1.5 主要观察指标 ①卵巢癌组织XAF1、Survivin mRNA的表达；②卵巢癌组织XAF1、Survivin蛋白的表达；③卵巢组织病理学形态；④卵巢癌细胞凋亡情况。

1.6 统计学分析 所有计量数据以x(_)±s表示，成组设计均数之间采用t 检验方法，多组间的数据比较采用方差分析，P < 0.05为差异有显著性意义。应用SPSS 11.0软件进行实验数据分析。

讨论

实验在成功建立大鼠卵巢癌模型基础上，观察了各组卵巢组织XAF1和凋亡抑制蛋白Survivin的表达。XAF1可看作抑制肿瘤的基因，其与X连锁凋亡抑制蛋白有拮抗作用^[32]。已有研究证实，XAF1与恶性肿瘤的分化程度有一定的关系^[33]，在胃癌和结直肠癌组织病理切片中观测到XAF1蛋白表达较正常组织显著降低^[34]，由此可知，促进XAF1的表达对抑制恶性肿瘤的发展具有重要作用。凋亡抑制蛋白Surivin已成为学者研究的热点，其表达水平与恶性肿瘤的分化程度成反比，肿瘤分化程度增大，Survivin的表达降低^[35-36]。已有研究证实，凋亡抑制蛋白在人肝癌细胞中得到高表达^[37]，且在癌旁肝硬化组织中的表达高于肝硬化组织，而肝硬化组织中的表达高于正常组织^[38]。因此，Survivin的表达水平降低，可抑制肿瘤的发展。实验结果显示治疗组XAF1的表达显著上调，而Survivin的表达明显下降，可见脐血间充质干细胞移植对大鼠卵巢癌具有一定的抑制作用。

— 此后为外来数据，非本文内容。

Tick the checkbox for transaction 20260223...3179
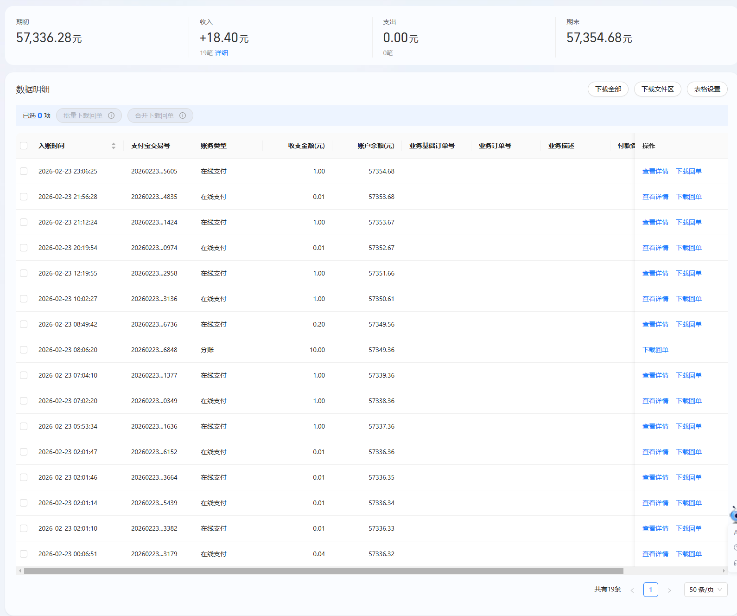 coord(24,554)
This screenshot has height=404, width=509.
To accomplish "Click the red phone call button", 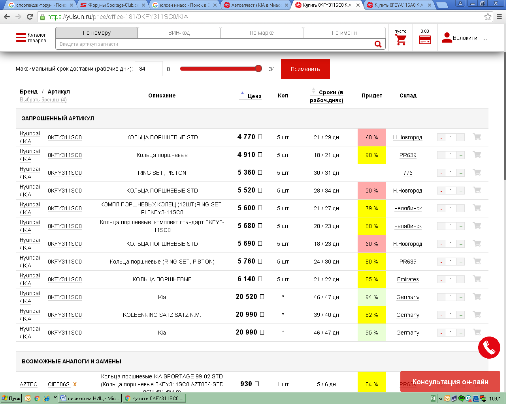I will pyautogui.click(x=489, y=348).
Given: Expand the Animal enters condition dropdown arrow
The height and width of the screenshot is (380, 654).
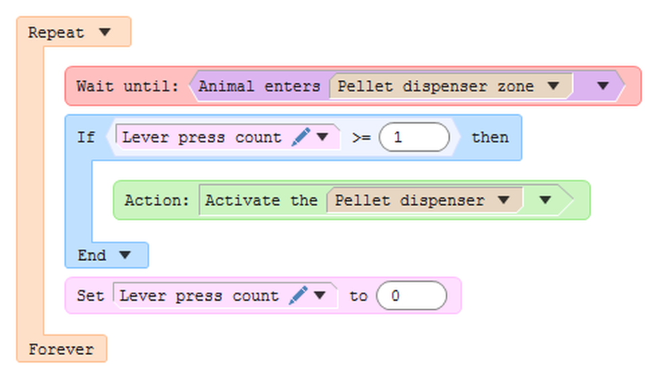Looking at the screenshot, I should pyautogui.click(x=602, y=86).
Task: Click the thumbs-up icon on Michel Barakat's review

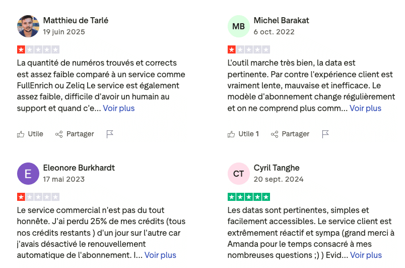Action: tap(231, 134)
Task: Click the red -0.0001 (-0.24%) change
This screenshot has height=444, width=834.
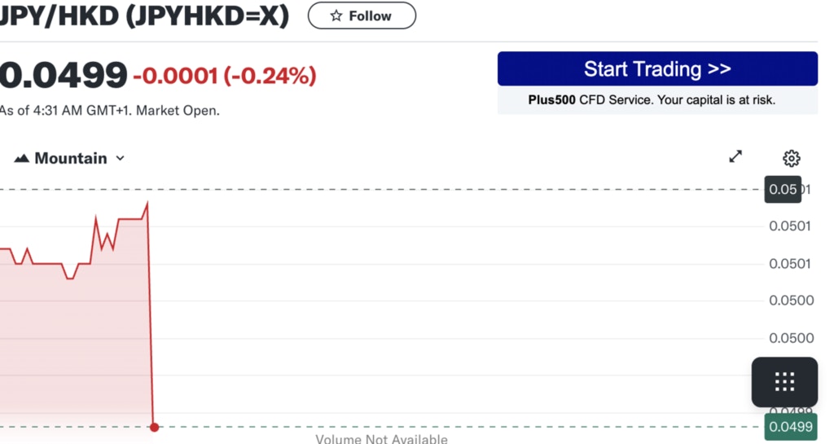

治疗组卵巢组织结构破坏较轻，肿瘤细胞凋亡数明显增高。只用紫杉醇化疗的损伤组卵巢结构存在大面积的出血坏死区域，肿瘤细胞凋亡数目较少。紫杉醇化疗对肿瘤有一定的治疗效果，并且临床上也得到了证实，部分研究者证实其抗癌机制与抑制细胞有丝分裂，“催眠”细胞周期，促进细胞凋亡等因素有关^[39]。移植脐血间质干细胞的大鼠在进行紫杉醇化疗后，卵巢微观结构完整性明显好于单纯紫杉醇化疗。这可能与脐带血间质干细胞分泌物可调节细胞周围微环境^[40-41]，并且其本身具有强大的增殖和自我更新能力有关，脐血间充质干细胞移植很可能促进肿瘤部位新生血管的形成和癌细胞的凋亡。

综上所述，与单纯紫杉醇化疗相比，采用紫杉醇化疗和脐血间充质干细胞移植对遏制恶性肿瘤的发展起到更好的疗效，XAF1和Survivin表达可能与卵巢癌细胞预后有关联，其可能在肿瘤新生血管形成及卵巢癌细胞凋亡过程中发挥了作用。但是肿瘤细胞与干细胞具有相似的分裂机制^[42]，脐血间充质干细胞作为治疗手段的安全性，应该得到重视，作者将继续对脐血间充质干细胞对肿瘤的治疗效果及紫杉醇化疗的修复作用研究，力求寻找更为安全的治疗方法。